动物造模,药效评价,不良性肝硬化 z-bio 2024-08-22 418

　　(1) Method of replication: Male rats were weaned and fed 8-10g of low protein high-fat feed lacking choline daily for 2-3 months. This feed is composed of casein or soybean as the protein source, supplemented with sucrose, lard, vitamin powder, salt, and a quantitative amount of L-cysteine. During the modeling process, the general activity status of the animals is observed daily, and their body weight is measured weekly. After the modeling is completed, whole blood is extracted to prepare serum, and a portion of liver tissue is weighed to prepare homogenate for biochemical testing. Organs such as liver, spleen, and kidney are harvested and weighed to convert them into organ coefficients, and the liver tissue is subjected to histological examination.

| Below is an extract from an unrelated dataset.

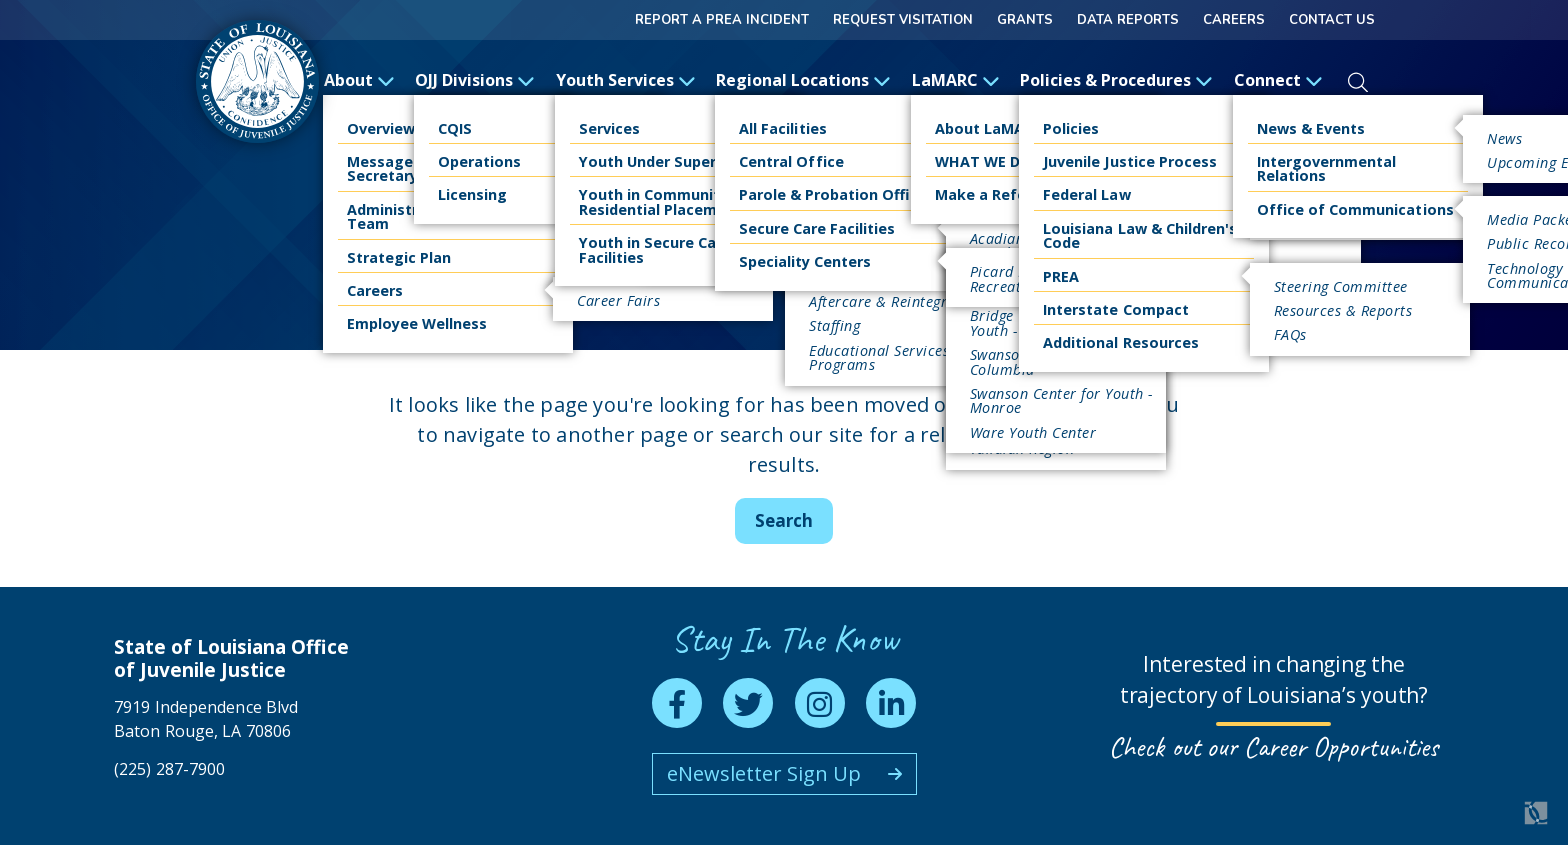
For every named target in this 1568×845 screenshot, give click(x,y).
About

　　(2) Model characteristics About 20% of the animals died one month after modeling. At the end of two months, the weight growth of the animals stopped, and ascites retention, bleeding, depilation and other phenomena appeared. The giant examination showed typical liver nodules, splenomegaly, ascites retention, pancreatic enlargement, testicular atrophy and other unique symptoms. Some also showed renal sclerosis. Light microscopy showed that at the beginning of modeling, liver tissue was small nodular fatty liver cirrhosis. With the extension of feeding, massive nodular or lobular cirrhosis appeared.

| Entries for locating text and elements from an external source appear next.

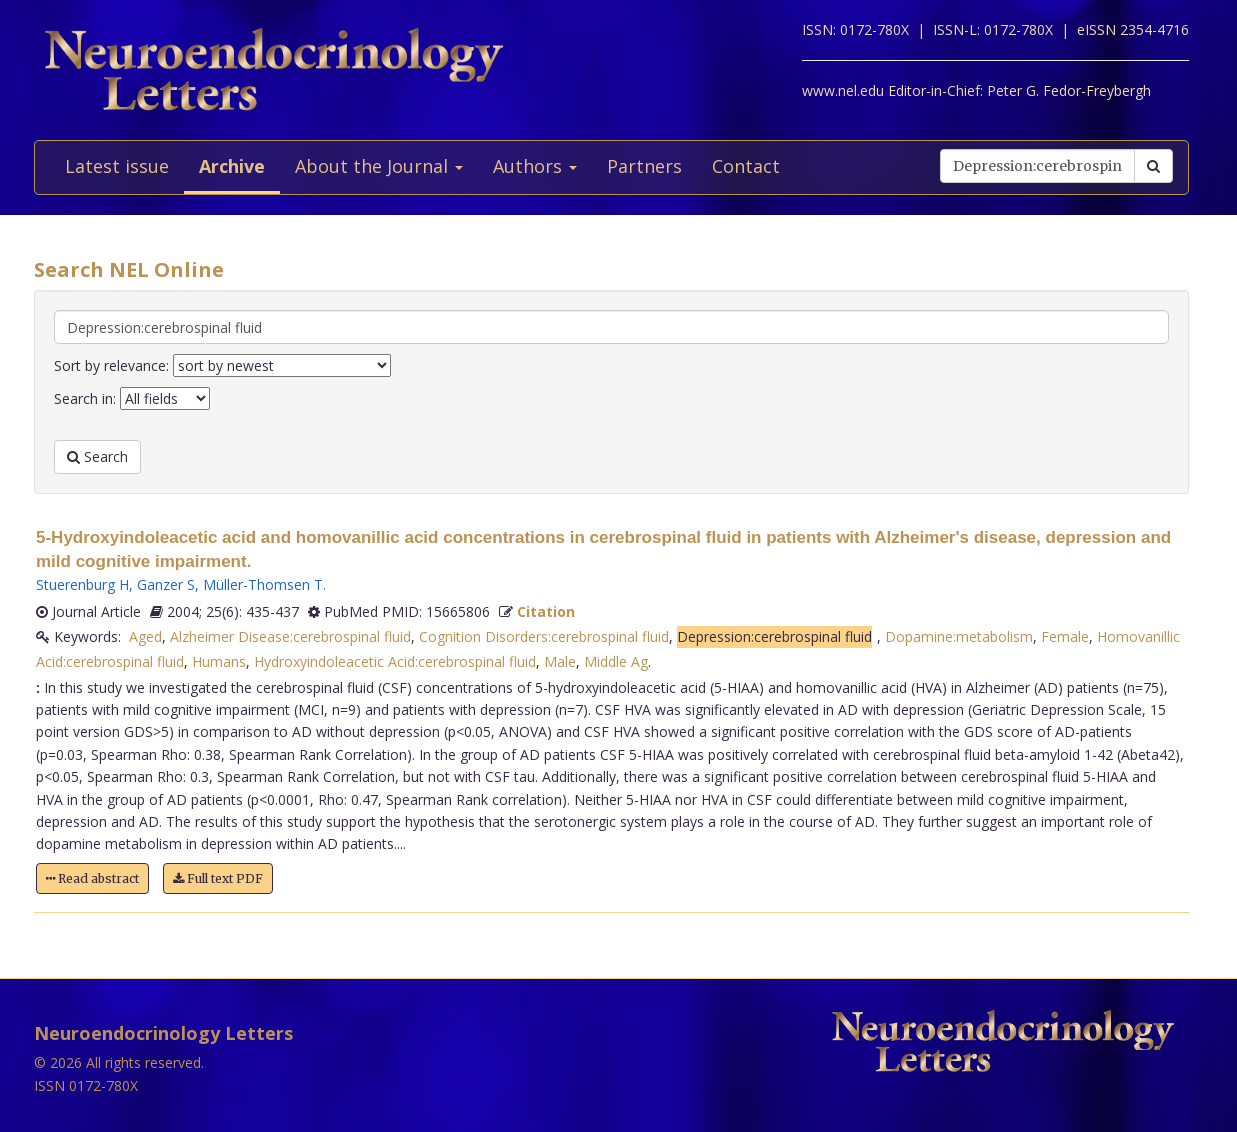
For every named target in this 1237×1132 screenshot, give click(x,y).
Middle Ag (616, 661)
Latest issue (117, 166)
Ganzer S (166, 584)
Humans (219, 661)
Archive (232, 166)
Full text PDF (218, 878)
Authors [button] (535, 166)
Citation (546, 611)
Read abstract (92, 878)
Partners (644, 166)
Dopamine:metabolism (959, 636)
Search (97, 456)
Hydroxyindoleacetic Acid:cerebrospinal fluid (395, 661)
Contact (746, 166)
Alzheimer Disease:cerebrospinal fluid (290, 636)
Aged (145, 636)
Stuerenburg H (82, 584)
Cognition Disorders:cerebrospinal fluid (544, 636)
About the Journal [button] (379, 166)
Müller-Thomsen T (263, 584)
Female (1065, 636)
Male (560, 661)
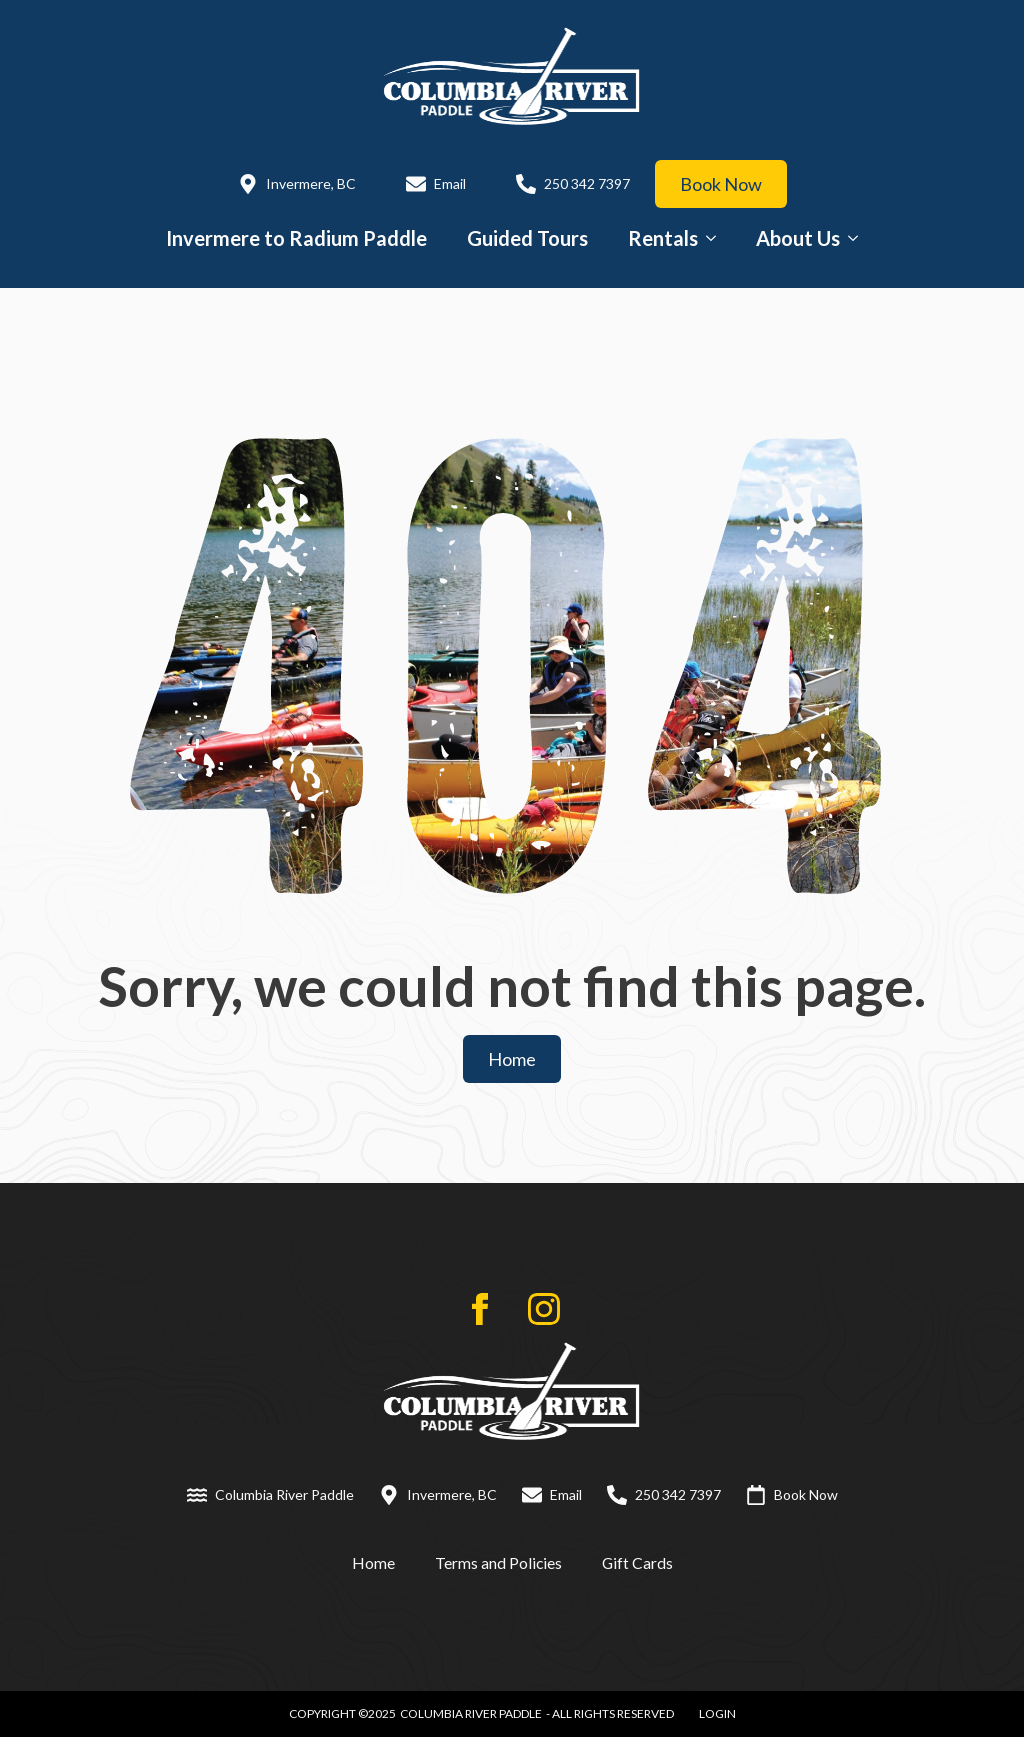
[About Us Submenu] (859, 238)
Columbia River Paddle (471, 1713)
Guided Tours (527, 238)
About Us (798, 238)
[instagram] (544, 1309)
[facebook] (480, 1309)
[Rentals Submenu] (717, 238)
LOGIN (717, 1713)
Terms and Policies (498, 1562)
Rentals (663, 238)
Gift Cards (637, 1562)
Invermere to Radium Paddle (296, 238)
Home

　　(3) Dietary imbalance or deficiency of specific nutrients in comparative medicine can lead to liver cell pathology in animals. Experimental results have shown that long-term feeding of choline deficient foods can induce hepatic steatosis, liver fibrosis, and even cirrhosis in rats. This model uses weaned rats because young rats have a higher demand for choline during their developmental stage, and their sensitivity to damage caused by choline deficiency is naturally stronger than that of adult animals. But in fact, sensitivity to choline deficiency depends on the content of intracellular alkaline oxidase. The human liver does not contain choline oxidase and there is no issue of choline deficiency, so this model is not suitable for studying human related diseases in terms of pathogenesis. However, due to the long replication cycle, complex feed preparation, and high cost, it is now rare to see anyone using this method alone to create the model. In addition, male animals and mice were used in the experiment because male animals are more uniform in the process of transitioning to cirrhosis than female animals. Mixing trace amounts of cysteine into feed has a promoting effect on the development of liver cirrhosis.